Running through storms, and saying goodbye to Canadian Shield country (June 14-22)

I remember that when I left Jeff’s place late in the morning on the 14th, hoping to complete a long, hard run and make up some lost time, I casually remarked, “Well, all I want is to not get rained on today.” I’m not sure why I even happened to say it out loud, since I was mostly talking to myself. I was in for quite a day.

As I was hoping to go long that day (60-70 km), I started out with a long walking portion and told myself not to feel guilty and just walk as long as I felt like it.
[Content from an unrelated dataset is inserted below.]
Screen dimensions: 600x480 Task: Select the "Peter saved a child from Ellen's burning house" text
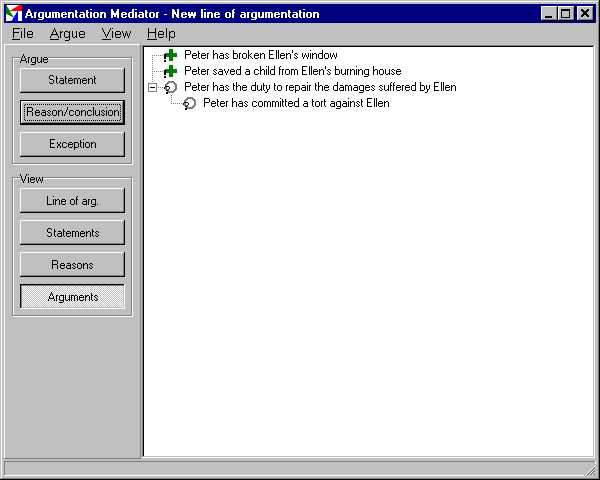(292, 71)
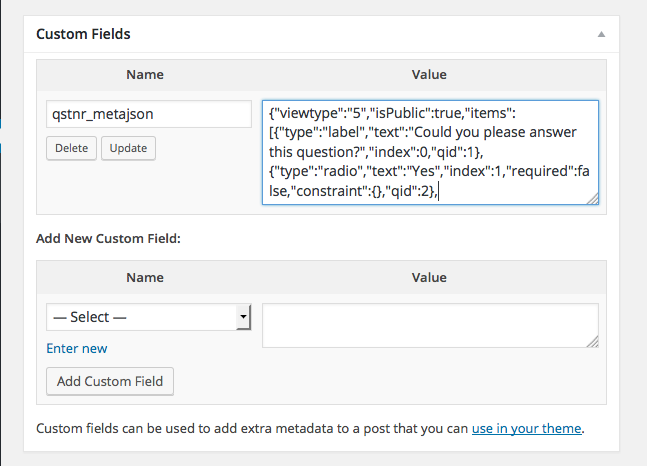Delete the qstnr_metajson custom field
647x466 pixels.
(x=71, y=148)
Thus I ended up walking just about my first 22 km, almost all the way to Upsala.

A note on walking: walking has an interesting role in my daily life on the road, because fundamentally, I feel that the act of running encapsulates and justifies my entire mission; I feel a little bit ashamed when I spend too much time walking, even though its role is important both physically and mentally. Of course it functions as a warmup. It also saves energy at the beginning of a long-distance day, saves water if I’m dangerously close to running out, and may be a wiser act in terms of energy conservation if there are extreme winds or hilly terrain (walk up, run down). Walking is doubly meditative because it uses less focus and mental energy than running. It’s also the time of the day where I do most of my thinking: in fact, you might even say that I think about a lot of different things in a somewhat intelligent and free-flowing fashion while I’m walking, and then when I’m running I latch onto just a few of those thoughts and repeat or develop them, or feed off their energy. This isn’t even necessarily what I want to be going on in my head, because I prefer to be focused solely on the physical sensations of the present moment, but it happens nonetheless.
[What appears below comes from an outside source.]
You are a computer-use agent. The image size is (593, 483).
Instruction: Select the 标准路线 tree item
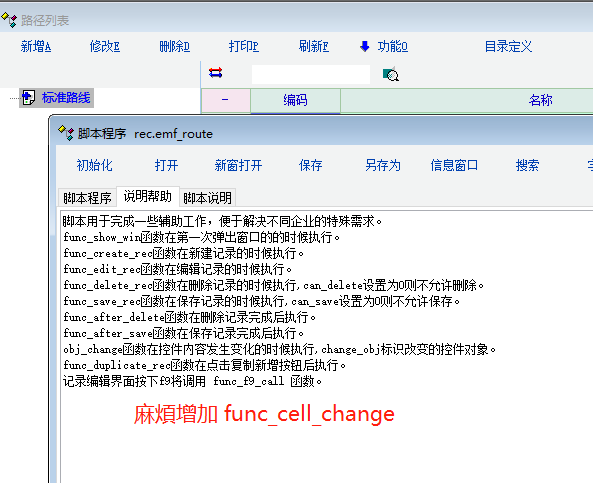(x=66, y=98)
Coming in to Upsala, I had covered 28 km very slowly, and I knew it was time to figure out exactly what was going to happen today and make my move. I had seen a sign for an inn at English River that let me know it was 42 km (exactly a marathon) beyond Upsala, and I resolved to make it there no matter what. If I pushed hard, ran a lot, and made up this distance today, and if the inn/motel situation was open and affordable, I’d reward myself with a good night’s rest. In Upsala, I stopped at the general store, had a couple snacks, and drank a can of Whoopass (they should really be sponsoring me). I truly did feel ready to whoop some ass. That’s about the time the sky started clouding over.

Church by the CPR tracks as I came into Upsala.

Upsala sculpture depicting a mosquito dining on man-flesh. Honestly, this was a little disturbing in real life.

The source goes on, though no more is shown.